Network Programming · Part 9 — Concurrency & Scaling Network Servers

How Node handles thousands of connections on one thread, scaling with cluster and worker_threads, load balancers, timeouts, keep-alive, graceful shutdown, and client pooling — bilingual with TypeScript examples.

MAY 27, 2024 15 MIN READ

This is Part 9 of a 10-part series on network programming with Node.js + TypeScript {Đây là Phần 9 của series 10 bài về lập trình mạng với Node.js + TypeScript}. Parts 2–7 built TCP, UDP, DNS, HTTP, WebSockets, and TLS — all of that runs inside one Node process by default {Phần 2–7 đã xây TCP, UDP, DNS, HTTP, WebSocket và TLS — tất cả chạy trong một process Node mặc định}. Today we answer the questions every production server eventually faces: how does one thread handle thousands of connections, when does that break, and how do you scale across cores and machines {Hôm nay ta trả lời câu hỏi mọi server production cuối cùng đều gặp: một thread xử lý hàng nghìn kết nối thế nào, khi nào nó gãy, và scale qua nhiều core / nhiều máy ra sao}.

One thread, many connections {Một thread, nhiều kết nối}

Node.js is single-threaded for JavaScript execution — one event loop per process {Node.js single-threaded cho việc chạy JavaScript — một event loop mỗi process}. That sounds like a bottleneck until you understand non-blocking I/O {Nghe như nút thắt cho đến khi bạn hiểu non-blocking I/O}.

When your handler calls socket.read() or http.request(), Node does not sit and wait for bytes from the network {Khi handler gọi socket.read() hoặc http.request(), Node không ngồi chờ byte từ mạng}. It registers interest with the OS (via epoll on Linux, kqueue on macOS, IOCP on Windows), then returns control to the event loop {Nó đăng ký với OS (qua epoll trên Linux, kqueue trên macOS, IOCP trên Windows), rồi trả quyền điều khiển về event loop}. When data arrives, the kernel wakes Node and your callback runs {Khi dữ liệu đến, kernel đánh thức Node và callback của bạn chạy}.

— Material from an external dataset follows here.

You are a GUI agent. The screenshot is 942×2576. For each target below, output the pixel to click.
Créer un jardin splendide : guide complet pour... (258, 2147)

┌─────────────────────────────────────────────────────────┐
│  Event loop (one thread)                                │
│    ┌──────────┐  ┌──────────┐  ┌──────────┐             │
│    │ conn #1  │  │ conn #2  │  │ conn #N  │  … idle     │
│    │ waiting  │  │ waiting  │  │ waiting  │             │
│    └────┬─────┘  └────┬─────┘  └────┬─────┘             │
│         │             │             │                   │
│         └─────────────┴─────────────┘                   │
│                       │                                 │
│              OS multiplexer (epoll/kqueue)              │
│         thousands of sockets, kernel notifies on I/O    │
└─────────────────────────────────────────────────────────┘

This is the C10k problem mindset: one process can hold thousands of mostly-idle sockets because memory per connection is small and the CPU is not spent blocking on I/O {Đây là tư duy bài toán C10k: một process có thể giữ hàng nghìn socket chủ yếu idle vì bộ nhớ mỗi kết nối nhỏ và CPU không bị block chờ I/O}. Node shines when connections spend most of their time waiting — HTTP keep-alive, WebSockets, slow clients, upstream API calls {Node mạnh khi kết nối phần lớn thời gian chờ — HTTP keep-alive, WebSocket, client chậm, gọi API upstream}.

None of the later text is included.